- Work order
Copy every entry precisely.

'''

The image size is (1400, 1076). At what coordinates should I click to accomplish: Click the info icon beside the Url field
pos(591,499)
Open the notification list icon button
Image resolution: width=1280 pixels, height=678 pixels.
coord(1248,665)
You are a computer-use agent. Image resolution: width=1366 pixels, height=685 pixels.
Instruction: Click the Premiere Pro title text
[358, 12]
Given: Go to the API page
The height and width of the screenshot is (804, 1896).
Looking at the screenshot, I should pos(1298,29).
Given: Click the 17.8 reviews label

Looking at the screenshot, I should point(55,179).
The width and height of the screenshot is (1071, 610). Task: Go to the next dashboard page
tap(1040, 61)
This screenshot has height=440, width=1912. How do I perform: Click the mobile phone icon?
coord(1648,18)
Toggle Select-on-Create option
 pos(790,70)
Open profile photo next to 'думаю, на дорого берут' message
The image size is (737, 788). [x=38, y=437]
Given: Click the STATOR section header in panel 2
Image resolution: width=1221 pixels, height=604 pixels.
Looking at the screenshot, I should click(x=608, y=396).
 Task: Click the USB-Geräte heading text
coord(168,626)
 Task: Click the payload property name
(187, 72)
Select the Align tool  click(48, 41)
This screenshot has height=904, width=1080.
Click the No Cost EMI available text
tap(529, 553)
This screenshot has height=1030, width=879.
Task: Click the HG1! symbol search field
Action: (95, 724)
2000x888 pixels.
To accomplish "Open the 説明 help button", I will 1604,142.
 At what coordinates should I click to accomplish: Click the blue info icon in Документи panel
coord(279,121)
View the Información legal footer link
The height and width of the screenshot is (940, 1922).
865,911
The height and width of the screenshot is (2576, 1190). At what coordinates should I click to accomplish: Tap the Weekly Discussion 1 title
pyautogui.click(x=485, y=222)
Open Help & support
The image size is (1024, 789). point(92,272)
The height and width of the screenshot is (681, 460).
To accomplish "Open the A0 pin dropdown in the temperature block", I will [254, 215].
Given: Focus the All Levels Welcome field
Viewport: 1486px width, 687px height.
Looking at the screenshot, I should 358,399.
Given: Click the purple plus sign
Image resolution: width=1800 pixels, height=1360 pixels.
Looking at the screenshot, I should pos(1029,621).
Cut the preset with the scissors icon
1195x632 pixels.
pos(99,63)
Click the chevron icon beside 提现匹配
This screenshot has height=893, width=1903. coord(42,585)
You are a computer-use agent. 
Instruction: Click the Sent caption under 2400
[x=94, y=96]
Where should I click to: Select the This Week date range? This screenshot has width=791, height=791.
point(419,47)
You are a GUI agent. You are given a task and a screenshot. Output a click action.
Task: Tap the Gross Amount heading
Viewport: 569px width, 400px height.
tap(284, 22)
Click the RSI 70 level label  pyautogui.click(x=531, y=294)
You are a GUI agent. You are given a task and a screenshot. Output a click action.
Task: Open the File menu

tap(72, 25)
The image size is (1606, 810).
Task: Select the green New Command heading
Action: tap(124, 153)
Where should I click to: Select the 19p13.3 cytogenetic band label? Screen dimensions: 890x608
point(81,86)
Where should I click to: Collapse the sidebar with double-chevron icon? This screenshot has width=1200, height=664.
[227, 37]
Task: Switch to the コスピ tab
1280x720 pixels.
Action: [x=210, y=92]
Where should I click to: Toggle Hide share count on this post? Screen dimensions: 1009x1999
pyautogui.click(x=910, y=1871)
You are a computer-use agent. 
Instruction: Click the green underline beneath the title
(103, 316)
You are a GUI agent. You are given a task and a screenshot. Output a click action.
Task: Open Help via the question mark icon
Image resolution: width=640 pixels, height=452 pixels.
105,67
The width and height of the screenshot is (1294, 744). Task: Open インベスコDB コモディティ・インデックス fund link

'''

- Response to this task
The image size is (1400, 1076). At what coordinates should I click to accomplish: Click the info icon beside the Url field
pos(591,499)
Open the notification list icon button
Image resolution: width=1280 pixels, height=678 pixels.
coord(1248,665)
You are a computer-use agent. Image resolution: width=1366 pixels, height=685 pixels.
Instruction: Click the Premiere Pro title text
[358, 12]
Given: Go to the API page
The height and width of the screenshot is (804, 1896).
Looking at the screenshot, I should pos(1298,29).
Given: Click the 17.8 reviews label

Looking at the screenshot, I should point(55,179).
The width and height of the screenshot is (1071, 610). Task: Go to the next dashboard page
tap(1040, 61)
This screenshot has height=440, width=1912. How do I perform: Click the mobile phone icon?
coord(1648,18)
Toggle Select-on-Create option
 pos(790,70)
Open profile photo next to 'думаю, на дорого берут' message
The image size is (737, 788). [x=38, y=437]
Given: Click the STATOR section header in panel 2
Image resolution: width=1221 pixels, height=604 pixels.
Looking at the screenshot, I should click(x=608, y=396).
 Task: Click the USB-Geräte heading text
coord(168,626)
 Task: Click the payload property name
(187, 72)
Select the Align tool  click(48, 41)
This screenshot has height=904, width=1080.
Click the No Cost EMI available text
tap(529, 553)
This screenshot has height=1030, width=879.
Task: Click the HG1! symbol search field
Action: (95, 724)
2000x888 pixels.
To accomplish "Open the 説明 help button", I will 1604,142.
 At what coordinates should I click to accomplish: Click the blue info icon in Документи panel
coord(279,121)
View the Información legal footer link
The height and width of the screenshot is (940, 1922).
865,911
The height and width of the screenshot is (2576, 1190). At what coordinates should I click to accomplish: Tap the Weekly Discussion 1 title
pyautogui.click(x=485, y=222)
Open Help & support
The image size is (1024, 789). point(92,272)
The height and width of the screenshot is (681, 460).
To accomplish "Open the A0 pin dropdown in the temperature block", I will [254, 215].
Given: Focus the All Levels Welcome field
Viewport: 1486px width, 687px height.
Looking at the screenshot, I should 358,399.
Given: Click the purple plus sign
Image resolution: width=1800 pixels, height=1360 pixels.
Looking at the screenshot, I should pos(1029,621).
Cut the preset with the scissors icon
1195x632 pixels.
pos(99,63)
Click the chevron icon beside 提现匹配
This screenshot has height=893, width=1903. coord(42,585)
You are a computer-use agent. 
Instruction: Click the Sent caption under 2400
[x=94, y=96]
Where should I click to: Select the This Week date range? This screenshot has width=791, height=791.
point(419,47)
You are a GUI agent. You are given a task and a screenshot. Output a click action.
Task: Tap the Gross Amount heading
Viewport: 569px width, 400px height.
tap(284, 22)
Click the RSI 70 level label  pyautogui.click(x=531, y=294)
You are a GUI agent. You are given a task and a screenshot. Output a click action.
Task: Open the File menu

tap(72, 25)
The image size is (1606, 810).
Task: Select the green New Command heading
Action: tap(124, 153)
Where should I click to: Select the 19p13.3 cytogenetic band label? Screen dimensions: 890x608
point(81,86)
Where should I click to: Collapse the sidebar with double-chevron icon? This screenshot has width=1200, height=664.
[227, 37]
Task: Switch to the コスピ tab
1280x720 pixels.
Action: [x=210, y=92]
Where should I click to: Toggle Hide share count on this post? Screen dimensions: 1009x1999
pyautogui.click(x=910, y=1871)
You are a computer-use agent. 
Instruction: Click the green underline beneath the title
(103, 316)
You are a GUI agent. You are given a task and a screenshot. Output a click action.
Task: Open Help via the question mark icon
Image resolution: width=640 pixels, height=452 pixels.
105,67
The width and height of the screenshot is (1294, 744). Task: Open インベスコDB コモディティ・インデックス fund link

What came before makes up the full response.